Required task.
Turn the items below into a JSON list of strings, one string per line, starting at the line that has "KUPON: 10% sleva na SOUS VIDE (390, 2412)" and stopping after the last line of the items. Leave out blank lines.

Input records.
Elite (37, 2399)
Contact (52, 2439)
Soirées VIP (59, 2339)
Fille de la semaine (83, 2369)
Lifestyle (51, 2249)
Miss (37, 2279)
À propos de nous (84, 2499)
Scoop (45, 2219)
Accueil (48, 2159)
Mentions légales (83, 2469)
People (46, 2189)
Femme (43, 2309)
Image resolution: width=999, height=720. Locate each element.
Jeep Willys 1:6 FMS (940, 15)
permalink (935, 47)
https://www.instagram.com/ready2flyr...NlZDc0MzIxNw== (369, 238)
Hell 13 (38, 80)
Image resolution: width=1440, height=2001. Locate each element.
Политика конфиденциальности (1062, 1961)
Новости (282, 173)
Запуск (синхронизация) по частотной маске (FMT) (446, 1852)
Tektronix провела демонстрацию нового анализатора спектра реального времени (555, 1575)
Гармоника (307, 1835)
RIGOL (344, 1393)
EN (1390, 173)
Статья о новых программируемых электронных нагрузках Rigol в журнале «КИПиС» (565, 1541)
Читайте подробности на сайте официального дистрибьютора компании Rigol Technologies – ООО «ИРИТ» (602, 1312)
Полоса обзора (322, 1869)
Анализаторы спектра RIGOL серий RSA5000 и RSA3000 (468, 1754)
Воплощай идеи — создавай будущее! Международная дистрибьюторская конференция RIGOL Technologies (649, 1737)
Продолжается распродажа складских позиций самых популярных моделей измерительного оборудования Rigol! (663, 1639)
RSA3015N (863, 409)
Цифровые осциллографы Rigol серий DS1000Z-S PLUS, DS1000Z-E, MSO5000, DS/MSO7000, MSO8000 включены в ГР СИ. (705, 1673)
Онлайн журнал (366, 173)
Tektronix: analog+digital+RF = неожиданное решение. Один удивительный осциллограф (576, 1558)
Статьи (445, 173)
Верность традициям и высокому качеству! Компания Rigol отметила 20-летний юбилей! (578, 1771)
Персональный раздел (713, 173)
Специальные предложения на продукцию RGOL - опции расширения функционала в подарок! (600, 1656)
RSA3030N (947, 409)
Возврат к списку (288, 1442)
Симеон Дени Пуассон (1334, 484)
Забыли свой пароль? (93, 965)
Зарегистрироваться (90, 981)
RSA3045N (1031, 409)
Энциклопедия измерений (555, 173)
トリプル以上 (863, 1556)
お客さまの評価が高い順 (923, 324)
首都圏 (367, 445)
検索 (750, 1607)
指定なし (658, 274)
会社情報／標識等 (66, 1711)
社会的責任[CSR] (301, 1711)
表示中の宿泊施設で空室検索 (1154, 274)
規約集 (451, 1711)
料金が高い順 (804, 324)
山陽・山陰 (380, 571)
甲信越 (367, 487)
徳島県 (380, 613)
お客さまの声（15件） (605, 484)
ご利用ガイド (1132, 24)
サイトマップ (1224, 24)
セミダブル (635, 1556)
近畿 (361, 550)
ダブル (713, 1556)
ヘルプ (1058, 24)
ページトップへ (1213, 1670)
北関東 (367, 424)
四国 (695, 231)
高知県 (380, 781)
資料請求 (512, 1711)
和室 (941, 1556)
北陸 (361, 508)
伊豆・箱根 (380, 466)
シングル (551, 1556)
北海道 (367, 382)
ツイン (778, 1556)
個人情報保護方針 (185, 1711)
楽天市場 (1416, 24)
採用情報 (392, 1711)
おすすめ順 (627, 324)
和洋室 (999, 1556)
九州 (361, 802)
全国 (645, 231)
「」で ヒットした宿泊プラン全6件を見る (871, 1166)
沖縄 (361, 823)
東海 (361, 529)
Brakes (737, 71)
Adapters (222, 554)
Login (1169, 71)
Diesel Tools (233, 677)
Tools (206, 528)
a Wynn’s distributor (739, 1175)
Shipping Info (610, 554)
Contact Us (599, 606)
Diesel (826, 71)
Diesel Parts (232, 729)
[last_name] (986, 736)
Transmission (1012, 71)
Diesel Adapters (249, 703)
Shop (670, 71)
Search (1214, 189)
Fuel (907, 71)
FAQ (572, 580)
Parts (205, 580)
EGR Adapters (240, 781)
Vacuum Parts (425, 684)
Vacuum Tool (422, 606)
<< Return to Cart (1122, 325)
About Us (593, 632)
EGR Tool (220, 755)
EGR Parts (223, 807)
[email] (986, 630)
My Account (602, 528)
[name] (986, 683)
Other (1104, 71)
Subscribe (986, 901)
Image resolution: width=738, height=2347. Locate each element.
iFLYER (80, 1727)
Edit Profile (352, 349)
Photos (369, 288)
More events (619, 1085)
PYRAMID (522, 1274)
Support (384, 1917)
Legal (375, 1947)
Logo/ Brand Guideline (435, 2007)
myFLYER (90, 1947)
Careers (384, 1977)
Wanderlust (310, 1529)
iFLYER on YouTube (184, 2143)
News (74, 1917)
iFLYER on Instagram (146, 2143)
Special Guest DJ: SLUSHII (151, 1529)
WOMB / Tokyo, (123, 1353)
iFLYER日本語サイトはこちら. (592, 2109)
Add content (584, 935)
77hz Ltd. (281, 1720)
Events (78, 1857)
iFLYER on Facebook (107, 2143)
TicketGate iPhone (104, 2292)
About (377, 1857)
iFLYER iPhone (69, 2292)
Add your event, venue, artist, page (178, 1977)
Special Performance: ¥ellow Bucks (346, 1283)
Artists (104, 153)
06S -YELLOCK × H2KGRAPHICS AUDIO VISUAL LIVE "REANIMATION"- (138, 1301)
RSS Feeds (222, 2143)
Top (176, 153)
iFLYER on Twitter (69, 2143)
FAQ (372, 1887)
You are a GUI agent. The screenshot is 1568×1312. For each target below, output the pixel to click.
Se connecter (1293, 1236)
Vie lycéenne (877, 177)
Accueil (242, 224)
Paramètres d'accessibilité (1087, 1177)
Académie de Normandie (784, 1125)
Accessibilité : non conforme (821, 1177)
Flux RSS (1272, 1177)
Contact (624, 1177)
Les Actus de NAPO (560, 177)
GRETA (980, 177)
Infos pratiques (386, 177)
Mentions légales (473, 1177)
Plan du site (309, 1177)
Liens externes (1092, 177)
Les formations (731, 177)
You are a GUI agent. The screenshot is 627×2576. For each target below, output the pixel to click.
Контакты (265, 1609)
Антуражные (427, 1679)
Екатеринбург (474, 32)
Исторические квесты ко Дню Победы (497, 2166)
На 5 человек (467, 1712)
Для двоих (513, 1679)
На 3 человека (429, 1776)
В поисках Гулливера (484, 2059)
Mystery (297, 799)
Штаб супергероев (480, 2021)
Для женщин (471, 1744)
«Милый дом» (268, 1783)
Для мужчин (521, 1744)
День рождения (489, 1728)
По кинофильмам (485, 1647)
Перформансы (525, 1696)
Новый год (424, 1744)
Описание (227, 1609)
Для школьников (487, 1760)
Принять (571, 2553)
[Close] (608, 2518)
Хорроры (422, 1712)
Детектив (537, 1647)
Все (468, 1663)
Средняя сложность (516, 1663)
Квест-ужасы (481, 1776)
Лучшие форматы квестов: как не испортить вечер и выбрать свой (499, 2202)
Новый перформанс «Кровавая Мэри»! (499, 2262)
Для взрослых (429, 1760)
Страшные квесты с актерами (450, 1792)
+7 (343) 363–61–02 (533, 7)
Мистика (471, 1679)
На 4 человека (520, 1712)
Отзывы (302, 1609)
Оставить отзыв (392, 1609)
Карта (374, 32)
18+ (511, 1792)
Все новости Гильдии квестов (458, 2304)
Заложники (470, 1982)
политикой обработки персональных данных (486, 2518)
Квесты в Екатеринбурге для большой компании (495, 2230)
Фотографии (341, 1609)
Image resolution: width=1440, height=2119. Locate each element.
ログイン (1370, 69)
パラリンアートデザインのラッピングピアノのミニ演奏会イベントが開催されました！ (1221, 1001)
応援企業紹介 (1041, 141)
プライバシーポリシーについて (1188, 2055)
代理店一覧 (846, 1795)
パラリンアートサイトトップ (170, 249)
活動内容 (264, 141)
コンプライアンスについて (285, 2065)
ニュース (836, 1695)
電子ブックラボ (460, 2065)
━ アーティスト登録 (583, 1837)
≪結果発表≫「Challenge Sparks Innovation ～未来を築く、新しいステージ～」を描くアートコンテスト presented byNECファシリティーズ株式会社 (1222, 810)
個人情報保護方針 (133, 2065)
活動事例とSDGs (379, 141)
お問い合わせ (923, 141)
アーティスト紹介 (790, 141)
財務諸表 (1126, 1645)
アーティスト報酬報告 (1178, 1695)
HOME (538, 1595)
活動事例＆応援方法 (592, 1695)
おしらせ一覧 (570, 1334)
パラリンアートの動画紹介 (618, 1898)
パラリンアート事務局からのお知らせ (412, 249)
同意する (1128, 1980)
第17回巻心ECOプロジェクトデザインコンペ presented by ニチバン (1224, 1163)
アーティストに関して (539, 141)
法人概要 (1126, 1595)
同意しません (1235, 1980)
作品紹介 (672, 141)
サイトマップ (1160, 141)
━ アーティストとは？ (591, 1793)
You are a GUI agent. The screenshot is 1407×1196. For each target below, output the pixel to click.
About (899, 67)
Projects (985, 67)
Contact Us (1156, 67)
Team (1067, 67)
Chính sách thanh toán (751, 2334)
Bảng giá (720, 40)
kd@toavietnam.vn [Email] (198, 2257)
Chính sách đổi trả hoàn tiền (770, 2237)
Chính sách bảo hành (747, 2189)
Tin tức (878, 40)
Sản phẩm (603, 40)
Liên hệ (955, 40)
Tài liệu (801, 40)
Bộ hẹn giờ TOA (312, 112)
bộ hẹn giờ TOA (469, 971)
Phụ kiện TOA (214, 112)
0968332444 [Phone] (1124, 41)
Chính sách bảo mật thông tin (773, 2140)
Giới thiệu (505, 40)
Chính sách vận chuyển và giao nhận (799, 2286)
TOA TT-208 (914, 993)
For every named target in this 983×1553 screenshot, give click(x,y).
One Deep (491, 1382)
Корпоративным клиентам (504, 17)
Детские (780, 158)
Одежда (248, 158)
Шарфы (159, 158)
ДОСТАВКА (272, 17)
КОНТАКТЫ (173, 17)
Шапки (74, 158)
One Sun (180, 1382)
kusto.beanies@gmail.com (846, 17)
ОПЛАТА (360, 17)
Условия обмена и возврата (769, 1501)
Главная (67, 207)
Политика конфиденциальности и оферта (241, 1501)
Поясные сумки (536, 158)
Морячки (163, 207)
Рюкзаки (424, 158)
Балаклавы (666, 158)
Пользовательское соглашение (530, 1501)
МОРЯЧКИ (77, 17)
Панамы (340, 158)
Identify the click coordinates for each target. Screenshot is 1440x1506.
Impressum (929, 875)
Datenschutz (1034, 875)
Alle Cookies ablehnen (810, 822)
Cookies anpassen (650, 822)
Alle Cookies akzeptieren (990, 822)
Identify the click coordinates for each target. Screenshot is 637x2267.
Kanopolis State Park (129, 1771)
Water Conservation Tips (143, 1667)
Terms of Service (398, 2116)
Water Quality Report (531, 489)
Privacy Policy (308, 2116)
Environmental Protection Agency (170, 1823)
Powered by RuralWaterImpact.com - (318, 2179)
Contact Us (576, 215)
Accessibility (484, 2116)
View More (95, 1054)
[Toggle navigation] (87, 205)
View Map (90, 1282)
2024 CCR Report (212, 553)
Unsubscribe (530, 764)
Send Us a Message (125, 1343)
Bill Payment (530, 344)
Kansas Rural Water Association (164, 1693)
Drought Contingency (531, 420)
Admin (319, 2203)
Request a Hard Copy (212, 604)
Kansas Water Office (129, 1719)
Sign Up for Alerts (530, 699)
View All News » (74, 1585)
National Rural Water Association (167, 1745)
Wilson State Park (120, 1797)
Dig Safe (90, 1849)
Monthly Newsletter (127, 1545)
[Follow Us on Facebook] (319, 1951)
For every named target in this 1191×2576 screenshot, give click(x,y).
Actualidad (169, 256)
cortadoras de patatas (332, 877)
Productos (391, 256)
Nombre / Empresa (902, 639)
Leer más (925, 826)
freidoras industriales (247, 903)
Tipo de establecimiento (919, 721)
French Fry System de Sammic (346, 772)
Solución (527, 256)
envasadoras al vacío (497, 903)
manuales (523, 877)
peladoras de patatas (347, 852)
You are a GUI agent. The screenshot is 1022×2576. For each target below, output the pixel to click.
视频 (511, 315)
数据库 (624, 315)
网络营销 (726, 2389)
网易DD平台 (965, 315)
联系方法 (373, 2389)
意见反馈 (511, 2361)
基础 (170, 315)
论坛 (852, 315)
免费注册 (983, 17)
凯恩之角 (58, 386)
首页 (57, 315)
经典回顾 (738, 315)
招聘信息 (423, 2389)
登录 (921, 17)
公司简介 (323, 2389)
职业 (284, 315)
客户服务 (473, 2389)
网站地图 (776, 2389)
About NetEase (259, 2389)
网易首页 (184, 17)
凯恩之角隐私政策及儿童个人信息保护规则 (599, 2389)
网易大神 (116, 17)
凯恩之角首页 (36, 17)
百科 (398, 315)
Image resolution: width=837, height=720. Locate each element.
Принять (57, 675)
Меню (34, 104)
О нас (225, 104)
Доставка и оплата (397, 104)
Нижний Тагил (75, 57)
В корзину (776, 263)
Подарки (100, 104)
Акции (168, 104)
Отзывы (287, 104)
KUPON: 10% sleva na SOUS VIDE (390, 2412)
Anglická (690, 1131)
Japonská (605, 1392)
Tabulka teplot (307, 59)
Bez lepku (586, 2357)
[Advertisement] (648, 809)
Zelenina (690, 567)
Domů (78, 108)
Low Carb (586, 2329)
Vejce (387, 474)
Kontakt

Solution to this task.
[
  "KUPON: 10% sleva na SOUS VIDE (390, 2412)",
  "Anglická (690, 1131)",
  "Japonská (605, 1392)",
  "Tabulka teplot (307, 59)",
  "Bez lepku (586, 2357)",
  "[Advertisement] (648, 809)",
  "Zelenina (690, 567)",
  "Domů (78, 108)",
  "Low Carb (586, 2329)",
  "Vejce (387, 474)",
  "Kontakt"
]